Nerve cell functions include Communication and coordination, Sensory nerves carries the message to brain, allows us to react to a stimulus, conduct electrical impulses away from the neuron's cell body, carries messages from other neurons to a cell body.

Nerve cells are classified as Sensory nerve cells, Motor nerve cells, Association nerve cell.

Brain-Computer Interface

Brain computer interface technology represents a highly growing field of research with application systems.

Brain Computer Interface system records the brain waves and sends them to the computer system to complete the intended task. The transmitted waves are used to express an idea or control an object.

Brain computer interface could be helpful especially for safety applications and where the response time is crucial. They can also be used to increase the accuracy of the Human-Computer Interface systems.

Structural Imaging

Structural imaging of the brain deals with the structure of the brain and the diagnosis of gross intracranial disease such as tumor, strokes and injury.

The two types of structural imaging techniques are computerized tomography or computerized axial tomography (CT or CAT), and magnetic resonance imaging (MRI).


Paleoneurobiology is the study of brain evolution by analysis of brain endocasts to determine endocranial traits and volumes. It is a subdivision of neuroscience.

Paleoneurobiology combines techniques from other fields of study including paleontology and archaeology. It reveals specific insight concerning human evolution.

Affective neuroscience

Affective neuroscience examines the emotional responses created by the brain. It combines neuroscience with the psychological study of personality, emotion, and mood.

Autonomic nervous system

Autonomic nervous system (ANS) regulates the functions of our internal organs (the viscera) such as the heart, stomach and intestines.

ANS is part of the peripheral nervous system and it also controls some of the muscles within the body. ANS is most important in two situations: In emergencies that cause stress and require us to "fight" or take "flight" (run away) and in non-emergencies that allow us to "rest" and "digest.

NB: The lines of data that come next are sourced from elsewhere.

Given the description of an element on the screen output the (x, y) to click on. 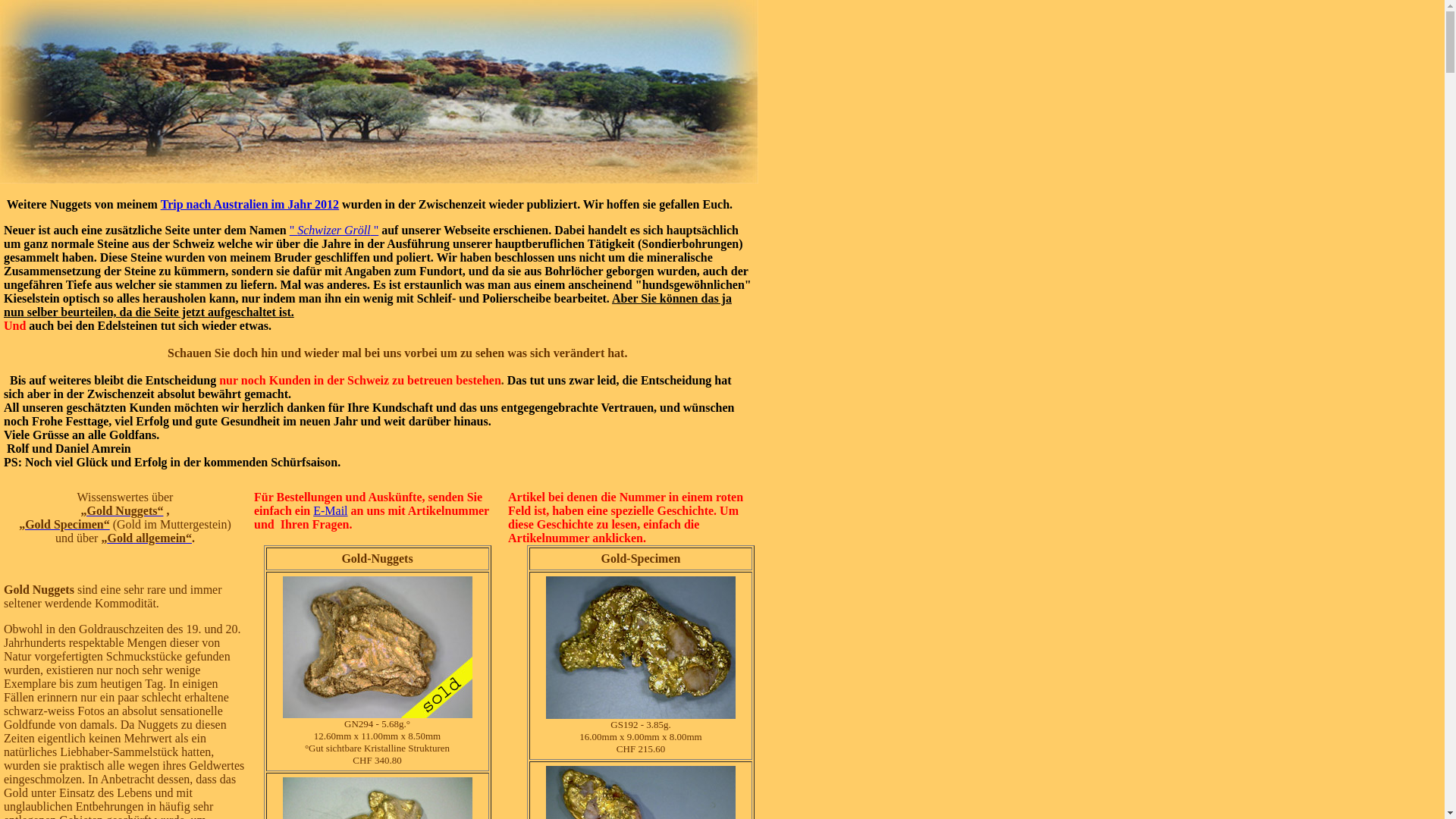
Gold allgemein Element type: text (145, 537)
E-Mail Element type: text (330, 510)
Trip nach Australien im Jahr 2012 Element type: text (249, 203)
Given the description of an element on the screen output the (x, y) to click on. 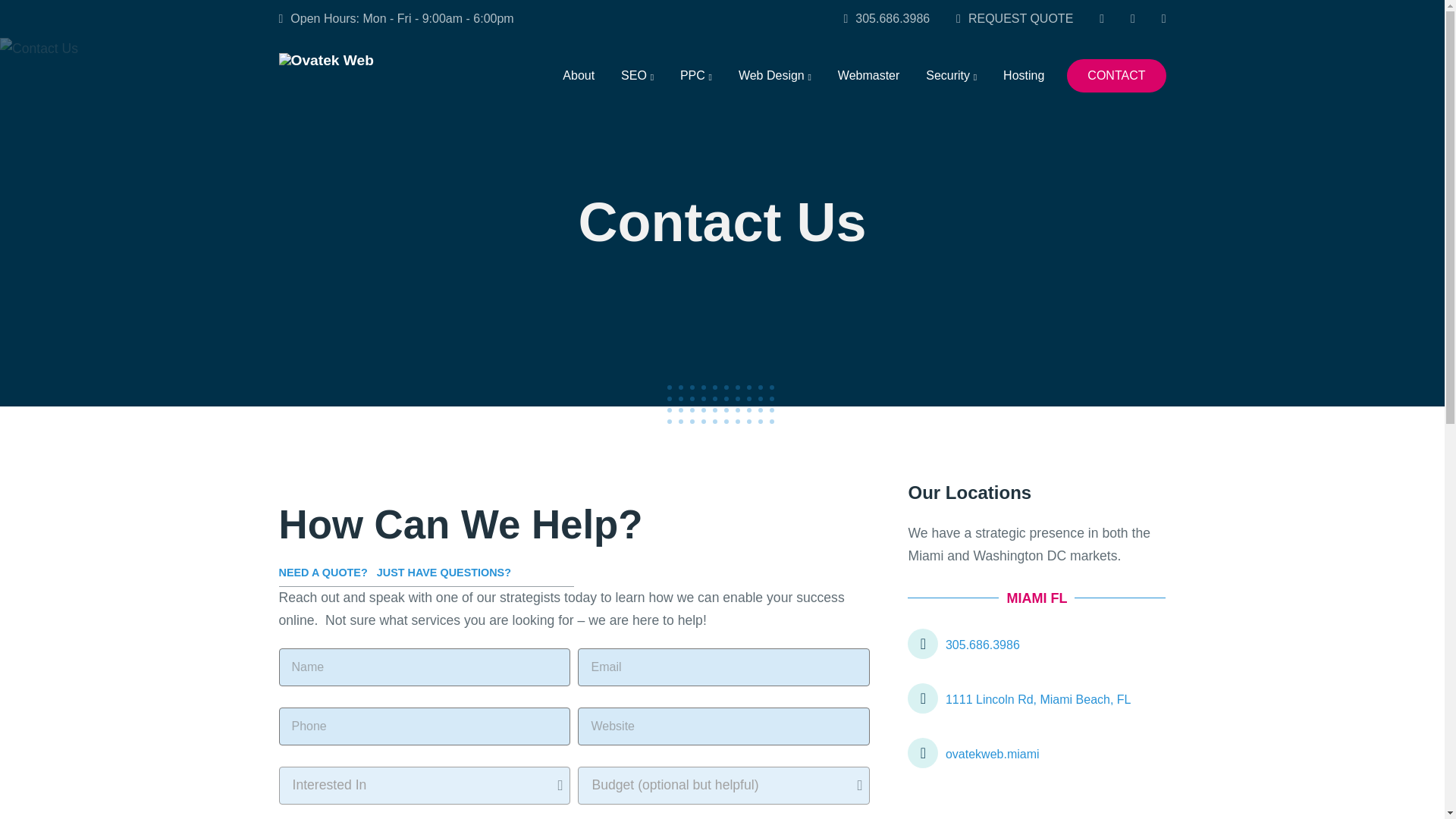
SEO (637, 75)
305.686.3986 (1036, 643)
Hosting (1023, 75)
Webmaster (869, 75)
Security (951, 75)
ovatekweb.miami (1036, 752)
305.686.3986 (885, 19)
About (578, 75)
Web Design (774, 75)
PPC (695, 75)
Given the description of an element on the screen output the (x, y) to click on. 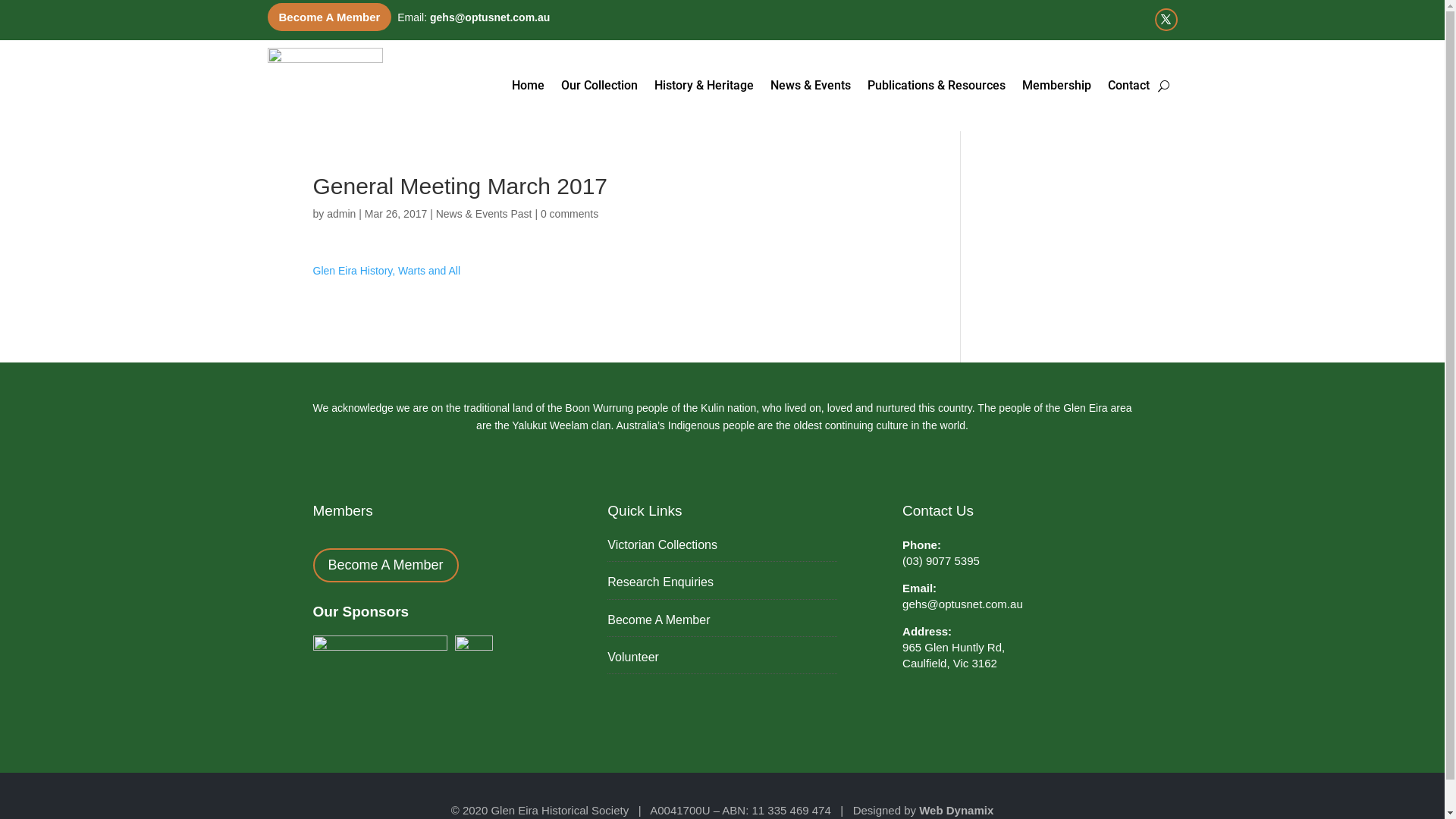
Follow on X Element type: hover (1165, 19)
Home Element type: text (527, 85)
Our Collection Element type: text (599, 85)
Research Enquiries Element type: text (721, 586)
Glen Eira History, Warts and All Element type: text (386, 270)
Membership Element type: text (1056, 85)
Become A Member Element type: text (385, 565)
0 comments Element type: text (569, 213)
Web Dynamix Element type: text (956, 809)
Victorian Collections Element type: text (721, 548)
Contact Element type: text (1127, 85)
Become A Member Element type: text (328, 17)
gehs@optusnet.com.au Element type: text (489, 17)
History & Heritage Element type: text (703, 85)
News & Events Past Element type: text (484, 213)
gehs@optusnet.com.au Element type: text (962, 603)
Become A Member Element type: text (721, 624)
Volunteer Element type: text (721, 661)
News & Events Element type: text (810, 85)
admin Element type: text (340, 213)
Publications & Resources Element type: text (936, 85)
(03) 9077 5395 Element type: text (940, 560)
Given the description of an element on the screen output the (x, y) to click on. 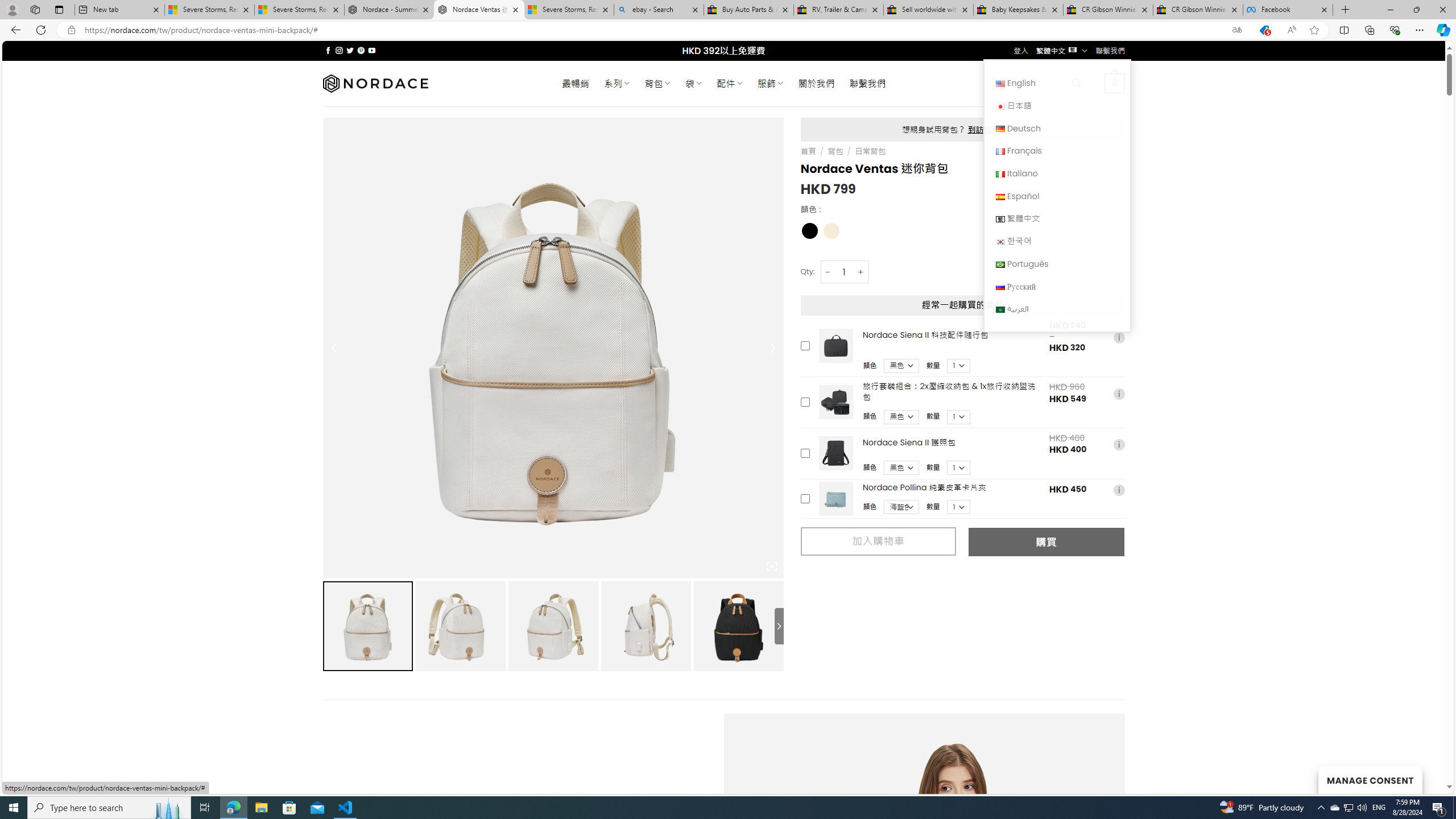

ANS is divided into three parts: Sympathetic nervous system, Parasympathetic nervous system and Enteric nervous system.

Transcranial magnetic stimulation

Transcranial magnetic stimulation is a diagnostic tool for mapping brain function. It is a promising tool for treating neuropsychiatric conditions.

A non-invasive technique that consists of a magnetic field emanating from a wire coil held outside the head.The magnetic field induces an electrical current in nearby regions of the brain.

Treatment for depression involves delivering repetitive magnetic pulses. Hence called repetitive TMS or rTMS.


Connectome is a detailed map, or “wiring diagram,” of the myriad neural connections that make up the brain and nervous system.

Connectome would include the mapping of all neural connections within an organism's nervous system.

It helps researches to understand correlation of human brain physiology with abilities and behaviours.


The production of new, maturing neurons by neural stem and progenitor cells is called neurogenesis.

Rapid neurogenesis occurs in the fetal brain in humans and other animals. It occurs in all species of animals except the porifera(sponges) and placozoans.

During embryonic development, the mammalian central nervous system, brain and spinal cord is derived from the neural tube, which contains neural stem cells that will later generate neurons.

Adult neurogenesis has been shown to occur at low levels compared with development, and in only two regions of the brain: the adult subventricular zone (SVZ) of the striatum and the dentate gyrus of the hippocampus.